PAX1/SOX1 DNA methylation and cervical neoplasia detection: a Taiwanese Gynecologic Oncology Group (TGOG) study.

We aimed to determine whether PAX1/SOX1 methylation could be translated to clinical practice for cervical neoplasia detection when used alone and in combination with current cytology-based Pap screening. We conducted a multicenter case-control study in 11 medical centers in Taiwan from December 2009 to November 2010. Six hundred seventy-six patients were included in the analysis, including 330 in the training set and 346 in the testing set. Multiplex quantitative methylation-specific polymerase chain reaction (PCR) was performed with a TaqMan probe system using a LightCycler 480 Real-Time PCR System (Roche).

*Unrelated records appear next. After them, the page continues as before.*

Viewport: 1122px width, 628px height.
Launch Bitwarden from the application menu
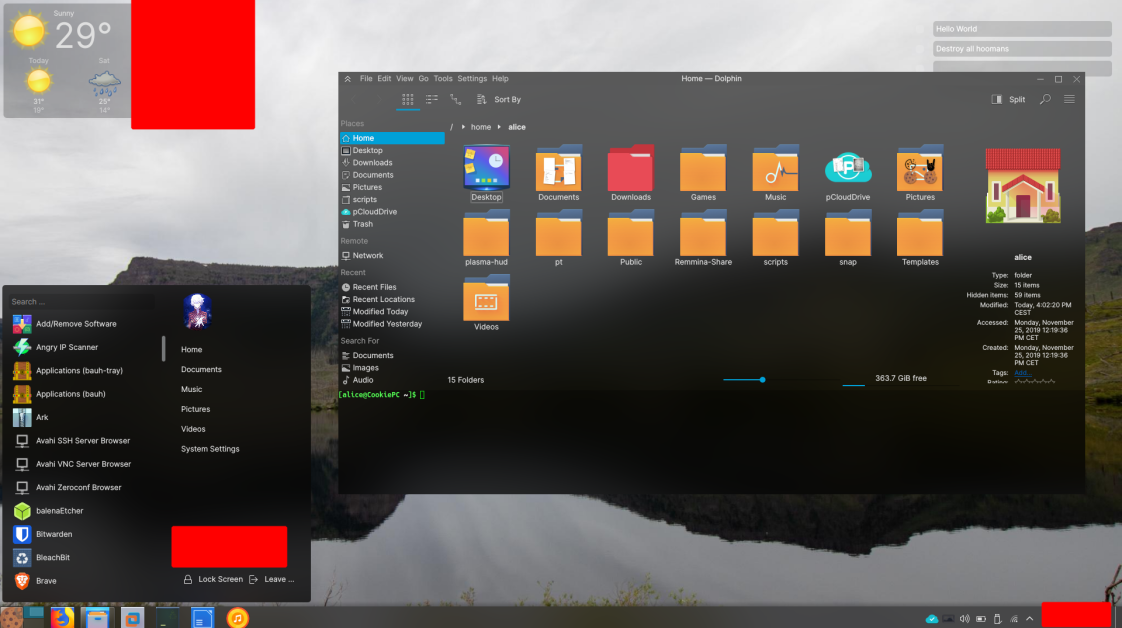54,534
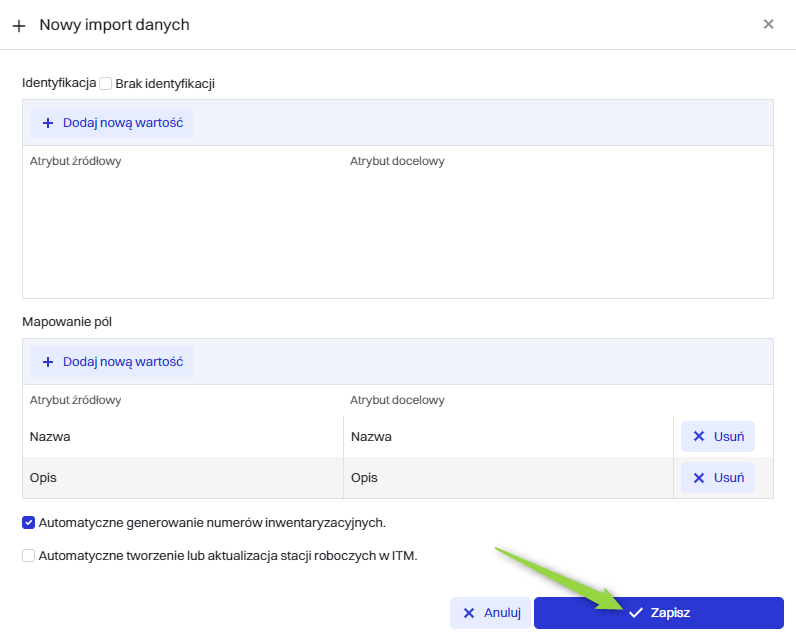Delete the Opis mapping row with Usuń
Screen dimensions: 796x641
click(x=717, y=478)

The level of human papilloma virus (HPV) was analyzed using a Hybrid Capture 2 system (Digene). Receiver operating characteristic curves were generated to obtain the best cutoff values from the training data set. The sensitivities, specificities, and accuracies were validated in the testing set. The sensitivities for methylated ((m)) PAX1(m) and SOX1(m) and HPV testing for detecting CIN3(+) lesions were 0.64, 0.71, and 0.89, and the specificities were 0.91, 0.77, and 0.68, respectively. Combined parallel testing of PAX1(m)/SOX1(m) tests with Pap smearing showed superior specificity (0.84/0.71 vs. 0.66, respectively) and similar sensitivity (0.93/0.96 vs. 0.97) to the combination of Pap smear results and HPV testing. Thus, combined parallel testing using Pap smears and PAX1 or SOX1 methylation tests may provide better performance than a combination of Pap smears with HPV testing in detection for cervical neoplasia.